Jeune Afrique : Selon vous, il ne fait plus aucun doute que le président Touadéra veut modifier la Constitution ?

Crépin Mboli-Goumba : Oui, il veut réviser la Constitution existante, qui date de mars 2016, voire en faire adopter une autre, parce qu’il souhaite instaurer un pouvoir à vie. Il régnait déjà sans partage, il veut désormais régner sans limite dans le temps. C’est pour cela que des Centrafricaines et des Centrafricains se sont levés pour dire non, comme ils l’avaient déjà fait face à la dictature de l’empereur Bokassa ou à l’époque du général Kolingba. Aujourd’hui, nous combattons pour défendre la Constitution, mais aussi la démocratie.

Vous vous trouvez à Bangui. Ne craignez-vous pas pour votre sécurité ? 

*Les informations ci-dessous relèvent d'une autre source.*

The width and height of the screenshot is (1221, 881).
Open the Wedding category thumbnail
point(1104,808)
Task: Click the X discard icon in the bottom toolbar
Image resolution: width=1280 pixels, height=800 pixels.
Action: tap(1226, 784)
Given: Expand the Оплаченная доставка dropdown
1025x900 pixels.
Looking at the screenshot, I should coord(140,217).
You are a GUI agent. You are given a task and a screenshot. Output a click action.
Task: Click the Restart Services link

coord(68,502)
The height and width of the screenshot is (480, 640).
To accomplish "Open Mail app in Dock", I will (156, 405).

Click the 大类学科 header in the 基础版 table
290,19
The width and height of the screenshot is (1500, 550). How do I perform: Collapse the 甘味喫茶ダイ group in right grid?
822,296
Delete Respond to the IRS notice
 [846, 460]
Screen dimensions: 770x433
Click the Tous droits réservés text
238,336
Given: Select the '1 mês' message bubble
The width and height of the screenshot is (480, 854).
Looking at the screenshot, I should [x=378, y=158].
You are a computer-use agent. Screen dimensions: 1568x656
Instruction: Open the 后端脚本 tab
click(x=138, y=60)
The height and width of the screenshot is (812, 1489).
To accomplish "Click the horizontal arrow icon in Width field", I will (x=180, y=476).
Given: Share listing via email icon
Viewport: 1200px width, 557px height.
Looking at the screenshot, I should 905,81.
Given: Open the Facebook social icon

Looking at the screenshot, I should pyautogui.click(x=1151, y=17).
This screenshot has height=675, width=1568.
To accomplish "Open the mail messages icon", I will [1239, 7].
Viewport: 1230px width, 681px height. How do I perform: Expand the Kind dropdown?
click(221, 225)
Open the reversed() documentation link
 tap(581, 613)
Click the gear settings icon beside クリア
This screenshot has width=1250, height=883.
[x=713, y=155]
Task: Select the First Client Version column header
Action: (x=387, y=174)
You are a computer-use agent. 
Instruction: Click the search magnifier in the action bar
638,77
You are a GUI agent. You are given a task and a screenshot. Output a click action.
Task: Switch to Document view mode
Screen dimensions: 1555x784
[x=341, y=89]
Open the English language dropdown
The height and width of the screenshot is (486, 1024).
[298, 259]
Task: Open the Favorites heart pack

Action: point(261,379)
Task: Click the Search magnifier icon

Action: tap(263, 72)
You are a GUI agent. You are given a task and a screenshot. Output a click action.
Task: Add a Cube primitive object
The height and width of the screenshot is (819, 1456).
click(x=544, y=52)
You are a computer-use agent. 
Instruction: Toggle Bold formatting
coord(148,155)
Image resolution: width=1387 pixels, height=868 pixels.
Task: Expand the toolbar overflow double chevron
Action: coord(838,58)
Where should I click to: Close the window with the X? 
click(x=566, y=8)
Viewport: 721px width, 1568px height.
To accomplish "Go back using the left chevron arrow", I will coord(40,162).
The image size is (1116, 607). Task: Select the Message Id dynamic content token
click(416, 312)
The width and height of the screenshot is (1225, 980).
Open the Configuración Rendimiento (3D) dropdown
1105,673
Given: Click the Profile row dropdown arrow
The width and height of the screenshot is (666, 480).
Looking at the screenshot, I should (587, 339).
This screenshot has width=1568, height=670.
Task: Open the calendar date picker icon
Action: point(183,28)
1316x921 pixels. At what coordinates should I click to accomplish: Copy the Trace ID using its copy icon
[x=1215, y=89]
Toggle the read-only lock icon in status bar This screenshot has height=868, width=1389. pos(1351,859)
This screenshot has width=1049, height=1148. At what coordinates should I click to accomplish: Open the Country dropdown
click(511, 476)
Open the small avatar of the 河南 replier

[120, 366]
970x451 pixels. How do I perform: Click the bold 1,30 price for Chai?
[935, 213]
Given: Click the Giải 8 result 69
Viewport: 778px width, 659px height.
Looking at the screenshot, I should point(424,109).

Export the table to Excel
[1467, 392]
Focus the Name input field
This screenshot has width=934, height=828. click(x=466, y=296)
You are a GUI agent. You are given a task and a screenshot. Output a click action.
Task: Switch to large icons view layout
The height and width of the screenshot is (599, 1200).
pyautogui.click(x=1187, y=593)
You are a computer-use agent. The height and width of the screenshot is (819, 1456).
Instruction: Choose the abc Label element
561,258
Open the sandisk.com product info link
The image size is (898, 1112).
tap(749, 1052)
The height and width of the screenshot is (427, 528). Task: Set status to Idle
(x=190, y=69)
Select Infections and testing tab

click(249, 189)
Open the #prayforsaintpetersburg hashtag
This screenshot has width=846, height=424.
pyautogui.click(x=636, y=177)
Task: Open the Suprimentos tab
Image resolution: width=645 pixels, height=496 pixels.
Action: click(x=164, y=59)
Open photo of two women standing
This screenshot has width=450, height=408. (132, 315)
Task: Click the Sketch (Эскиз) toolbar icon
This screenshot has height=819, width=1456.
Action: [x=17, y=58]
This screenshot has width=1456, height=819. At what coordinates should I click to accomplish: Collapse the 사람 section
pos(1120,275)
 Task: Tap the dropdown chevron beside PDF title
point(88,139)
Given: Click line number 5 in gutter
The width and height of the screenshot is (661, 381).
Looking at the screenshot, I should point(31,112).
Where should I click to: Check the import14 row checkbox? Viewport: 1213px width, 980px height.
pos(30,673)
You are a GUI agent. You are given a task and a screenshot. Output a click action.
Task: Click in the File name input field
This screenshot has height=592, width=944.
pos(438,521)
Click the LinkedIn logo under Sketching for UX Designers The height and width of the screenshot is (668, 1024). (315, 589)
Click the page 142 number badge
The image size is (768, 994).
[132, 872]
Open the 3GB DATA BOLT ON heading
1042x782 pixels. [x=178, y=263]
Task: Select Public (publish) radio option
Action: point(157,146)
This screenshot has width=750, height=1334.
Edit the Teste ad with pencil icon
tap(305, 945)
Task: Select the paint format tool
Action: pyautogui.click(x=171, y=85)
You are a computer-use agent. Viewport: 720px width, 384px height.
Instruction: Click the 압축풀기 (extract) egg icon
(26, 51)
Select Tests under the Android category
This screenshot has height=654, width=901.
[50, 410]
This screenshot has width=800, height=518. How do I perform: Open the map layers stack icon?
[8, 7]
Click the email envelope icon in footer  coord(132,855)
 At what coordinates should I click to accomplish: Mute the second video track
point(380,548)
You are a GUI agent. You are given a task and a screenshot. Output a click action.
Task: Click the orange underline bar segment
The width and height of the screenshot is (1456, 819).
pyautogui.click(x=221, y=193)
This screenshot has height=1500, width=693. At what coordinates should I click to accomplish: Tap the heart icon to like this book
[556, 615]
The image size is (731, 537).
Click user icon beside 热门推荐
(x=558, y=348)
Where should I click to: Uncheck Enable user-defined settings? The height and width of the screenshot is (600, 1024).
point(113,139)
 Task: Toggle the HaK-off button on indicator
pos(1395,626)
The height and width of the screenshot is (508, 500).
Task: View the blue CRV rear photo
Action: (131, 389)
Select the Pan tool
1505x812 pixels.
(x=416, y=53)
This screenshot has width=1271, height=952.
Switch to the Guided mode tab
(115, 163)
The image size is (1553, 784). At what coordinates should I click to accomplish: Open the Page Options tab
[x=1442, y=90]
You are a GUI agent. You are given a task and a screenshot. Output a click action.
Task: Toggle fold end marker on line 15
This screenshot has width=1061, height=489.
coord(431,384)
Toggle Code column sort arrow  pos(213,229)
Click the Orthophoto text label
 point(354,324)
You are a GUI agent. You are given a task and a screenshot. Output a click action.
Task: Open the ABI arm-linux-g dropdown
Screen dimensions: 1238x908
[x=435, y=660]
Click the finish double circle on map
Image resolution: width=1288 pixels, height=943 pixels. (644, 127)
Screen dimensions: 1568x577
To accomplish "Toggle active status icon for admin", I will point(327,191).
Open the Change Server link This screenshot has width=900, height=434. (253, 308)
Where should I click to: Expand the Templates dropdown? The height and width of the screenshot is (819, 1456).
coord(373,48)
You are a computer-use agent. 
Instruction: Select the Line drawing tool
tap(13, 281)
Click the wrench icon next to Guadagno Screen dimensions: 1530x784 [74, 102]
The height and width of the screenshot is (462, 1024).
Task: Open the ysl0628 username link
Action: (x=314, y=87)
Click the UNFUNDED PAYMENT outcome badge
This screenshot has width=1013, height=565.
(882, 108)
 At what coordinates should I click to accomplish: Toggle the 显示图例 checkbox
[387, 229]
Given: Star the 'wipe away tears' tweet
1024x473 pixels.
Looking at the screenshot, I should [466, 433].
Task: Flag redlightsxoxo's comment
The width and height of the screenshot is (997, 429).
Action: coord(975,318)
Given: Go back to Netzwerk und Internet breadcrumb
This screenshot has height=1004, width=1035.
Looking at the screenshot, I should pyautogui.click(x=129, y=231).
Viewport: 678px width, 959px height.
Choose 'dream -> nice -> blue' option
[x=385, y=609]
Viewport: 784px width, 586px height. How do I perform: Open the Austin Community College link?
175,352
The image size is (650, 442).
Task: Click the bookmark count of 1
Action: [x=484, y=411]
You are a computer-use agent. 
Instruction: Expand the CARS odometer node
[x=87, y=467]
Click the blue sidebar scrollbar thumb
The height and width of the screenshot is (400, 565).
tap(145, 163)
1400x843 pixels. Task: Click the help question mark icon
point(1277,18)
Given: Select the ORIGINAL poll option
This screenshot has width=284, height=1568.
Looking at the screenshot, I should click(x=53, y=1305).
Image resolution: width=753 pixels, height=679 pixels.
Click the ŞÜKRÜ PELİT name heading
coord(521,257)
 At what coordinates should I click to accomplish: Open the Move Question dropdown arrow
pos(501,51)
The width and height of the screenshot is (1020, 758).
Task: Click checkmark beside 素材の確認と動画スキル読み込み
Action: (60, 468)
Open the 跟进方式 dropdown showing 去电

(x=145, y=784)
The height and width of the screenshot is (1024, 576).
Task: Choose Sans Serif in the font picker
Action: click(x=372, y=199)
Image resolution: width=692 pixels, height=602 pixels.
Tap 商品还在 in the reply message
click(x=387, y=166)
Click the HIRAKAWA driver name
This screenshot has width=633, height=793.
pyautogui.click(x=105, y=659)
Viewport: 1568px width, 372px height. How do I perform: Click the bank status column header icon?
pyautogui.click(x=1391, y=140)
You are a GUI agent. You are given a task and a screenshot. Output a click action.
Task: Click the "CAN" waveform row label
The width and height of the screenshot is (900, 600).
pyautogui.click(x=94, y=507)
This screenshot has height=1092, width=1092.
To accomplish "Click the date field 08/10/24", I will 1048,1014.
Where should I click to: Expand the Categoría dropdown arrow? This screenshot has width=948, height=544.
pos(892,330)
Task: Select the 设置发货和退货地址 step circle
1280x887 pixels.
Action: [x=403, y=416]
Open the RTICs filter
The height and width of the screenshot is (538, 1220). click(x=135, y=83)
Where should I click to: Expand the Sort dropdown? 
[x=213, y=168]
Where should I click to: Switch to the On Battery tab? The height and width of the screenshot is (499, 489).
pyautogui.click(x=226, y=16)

Le combat pour la démocratie est toujours dangereux, et c’est particulièrement vrai en Centrafrique, où sont déployés des militaires étrangers, où sévissent des milices favorables au pouvoir, tels les fameux « requins », et où gravitent tant de personnages, parfois sulfureux, qui ont tout intérêt à ce que Touadéra s’éternise au pouvoir. Mais c’est un combat qui vaut la peine d’être mené. C’est risqué, mais nous le devons à nos enfants. Nous devons leur laisser un pays libre.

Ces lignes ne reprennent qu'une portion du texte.